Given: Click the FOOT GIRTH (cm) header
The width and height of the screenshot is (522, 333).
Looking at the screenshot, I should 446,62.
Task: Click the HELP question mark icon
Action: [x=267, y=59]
□ □ □ □ □ □ □
WHAT TO DO ▸ Copy out the material again, swapping "FOOT GIRTH" for "CALF GIRTH" and leaving every other word unchanged.

CORRECT RESPONSE ▸
Given: Click the CALF GIRTH (cm) header
The width and height of the screenshot is (522, 333).
Looking at the screenshot, I should 446,62.
Task: Click the HELP question mark icon
Action: [x=267, y=59]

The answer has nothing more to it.